> **DATA SUPPLIED**
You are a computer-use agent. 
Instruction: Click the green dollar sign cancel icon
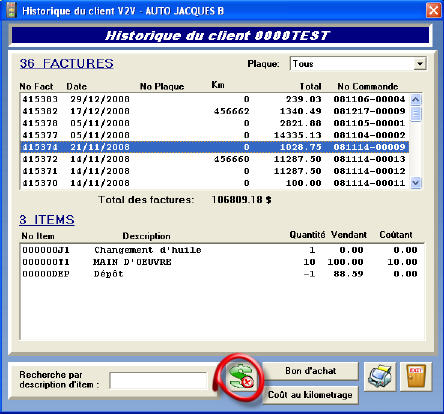[x=241, y=377]
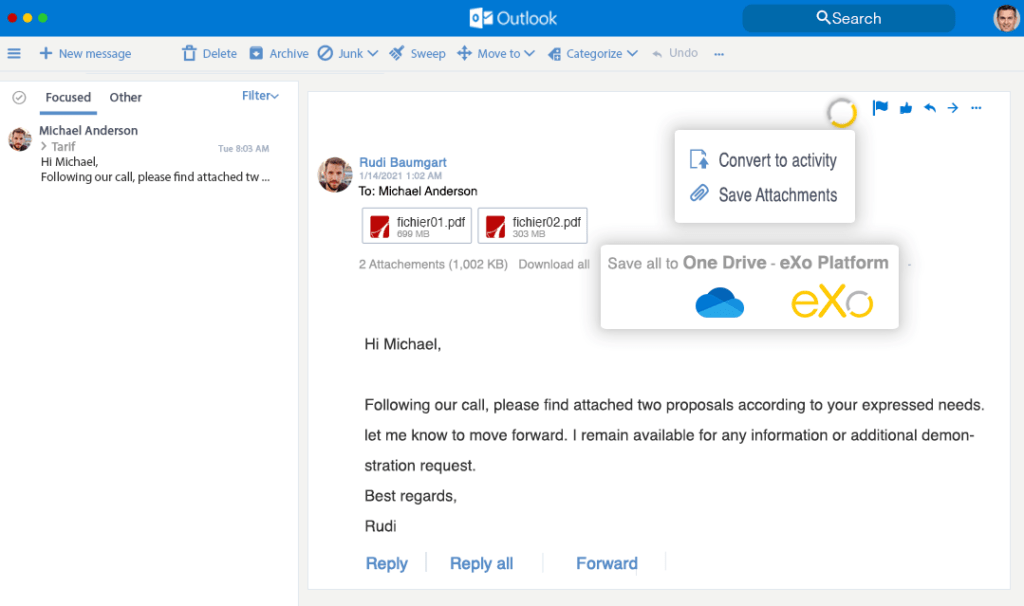Archive the current message
The image size is (1024, 606).
click(x=278, y=53)
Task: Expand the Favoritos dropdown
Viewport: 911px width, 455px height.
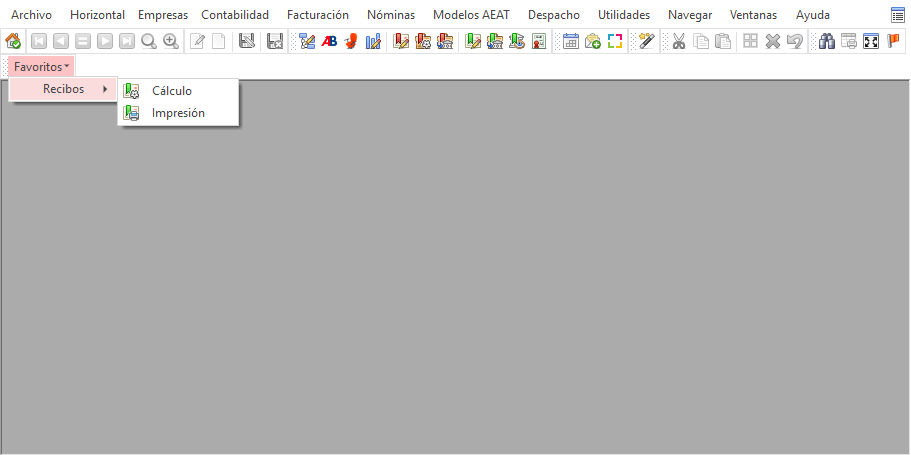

> **ABOUT THIS EXERCISE**
Locate "Task: Expand the Favoritos dropdown" in the listing above, then print exactly the lines from that line through the final one, omitting all pictures.

> **ANSWER SECTION**
Task: Expand the Favoritos dropdown
Viewport: 911px width, 455px height.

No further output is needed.